■ Work to do ■
Format the entries from the line containing "How do I perform: Go" through the end of the entries, inclusive, as a Markdown table with the columns Row and Line, omitting blank lines.

-- begin Entries --

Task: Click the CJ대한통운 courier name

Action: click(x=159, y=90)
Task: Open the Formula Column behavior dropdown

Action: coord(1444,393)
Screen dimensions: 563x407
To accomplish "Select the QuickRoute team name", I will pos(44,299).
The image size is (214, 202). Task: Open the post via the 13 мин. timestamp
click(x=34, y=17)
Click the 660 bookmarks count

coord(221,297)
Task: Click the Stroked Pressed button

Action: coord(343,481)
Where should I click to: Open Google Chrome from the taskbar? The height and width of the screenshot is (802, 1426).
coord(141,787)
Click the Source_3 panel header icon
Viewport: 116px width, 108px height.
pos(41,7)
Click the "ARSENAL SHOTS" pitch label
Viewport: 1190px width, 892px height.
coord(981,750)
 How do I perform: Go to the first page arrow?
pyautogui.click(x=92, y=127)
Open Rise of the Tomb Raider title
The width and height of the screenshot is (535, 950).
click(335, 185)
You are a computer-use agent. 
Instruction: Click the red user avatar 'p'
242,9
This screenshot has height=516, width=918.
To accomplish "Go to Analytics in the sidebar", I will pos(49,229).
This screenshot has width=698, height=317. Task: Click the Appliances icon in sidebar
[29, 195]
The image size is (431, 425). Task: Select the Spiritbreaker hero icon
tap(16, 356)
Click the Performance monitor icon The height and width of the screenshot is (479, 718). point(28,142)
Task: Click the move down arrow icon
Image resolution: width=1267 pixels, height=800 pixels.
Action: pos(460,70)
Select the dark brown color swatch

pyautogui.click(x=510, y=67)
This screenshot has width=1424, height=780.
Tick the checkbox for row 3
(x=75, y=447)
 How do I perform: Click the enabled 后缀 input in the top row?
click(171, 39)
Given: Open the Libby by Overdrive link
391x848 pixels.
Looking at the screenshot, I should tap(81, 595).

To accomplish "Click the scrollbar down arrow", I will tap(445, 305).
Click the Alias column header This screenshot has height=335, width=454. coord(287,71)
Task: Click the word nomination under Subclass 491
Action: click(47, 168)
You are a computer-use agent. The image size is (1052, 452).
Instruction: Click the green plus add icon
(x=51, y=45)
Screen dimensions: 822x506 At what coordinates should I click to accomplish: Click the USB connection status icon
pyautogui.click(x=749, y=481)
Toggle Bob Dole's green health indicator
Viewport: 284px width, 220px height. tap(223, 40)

-- end Entries --

■ Response to the exercise ■
| Row | Line |
|---|---|
| 1 |  How do I perform: Go to the first page arrow? |
| 2 | pyautogui.click(x=92, y=127) |
| 3 | Open Rise of the Tomb Raider title |
| 4 | The width and height of the screenshot is (535, 950). |
| 5 | click(335, 185) |
| 6 | You are a computer-use agent.  |
| 7 | Instruction: Click the red user avatar 'p' |
| 8 | 242,9 |
| 9 | This screenshot has height=516, width=918. |
| 10 | To accomplish "Go to Analytics in the sidebar", I will pos(49,229). |
| 11 | This screenshot has width=698, height=317. Task: Click the Appliances icon in sidebar |
| 12 | [29, 195] |
| 13 | The image size is (431, 425). Task: Select the Spiritbreaker hero icon |
| 14 | tap(16, 356) |
| 15 | Click the Performance monitor icon The height and width of the screenshot is (479, 718). point(28,142) |
| 16 | Task: Click the move down arrow icon |
| 17 | Image resolution: width=1267 pixels, height=800 pixels. |
| 18 | Action: pos(460,70) |
| 19 | Select the dark brown color swatch |
| 20 | pyautogui.click(x=510, y=67) |
| 21 | This screenshot has width=1424, height=780. |
| 22 | Tick the checkbox for row 3 |
| 23 | (x=75, y=447) |
| 24 |  How do I perform: Click the enabled 后缀 input in the top row? |
| 25 | click(171, 39) |
| 26 | Given: Open the Libby by Overdrive link |
| 27 | 391x848 pixels. |
| 28 | Looking at the screenshot, I should tap(81, 595). |
| 29 | To accomplish "Click the scrollbar down arrow", I will tap(445, 305). |
| 30 | Click the Alias column header This screenshot has height=335, width=454. coord(287,71) |
| 31 | Task: Click the word nomination under Subclass 491 |
| 32 | Action: click(47, 168) |
| 33 | You are a computer-use agent. The image size is (1052, 452). |
| 34 | Instruction: Click the green plus add icon |
| 35 | (x=51, y=45) |
| 36 | Screen dimensions: 822x506 At what coordinates should I click to accomplish: Click the USB connection status icon |
| 37 | pyautogui.click(x=749, y=481) |
| 38 | Toggle Bob Dole's green health indicator |
| 39 | Viewport: 284px width, 220px height. tap(223, 40) |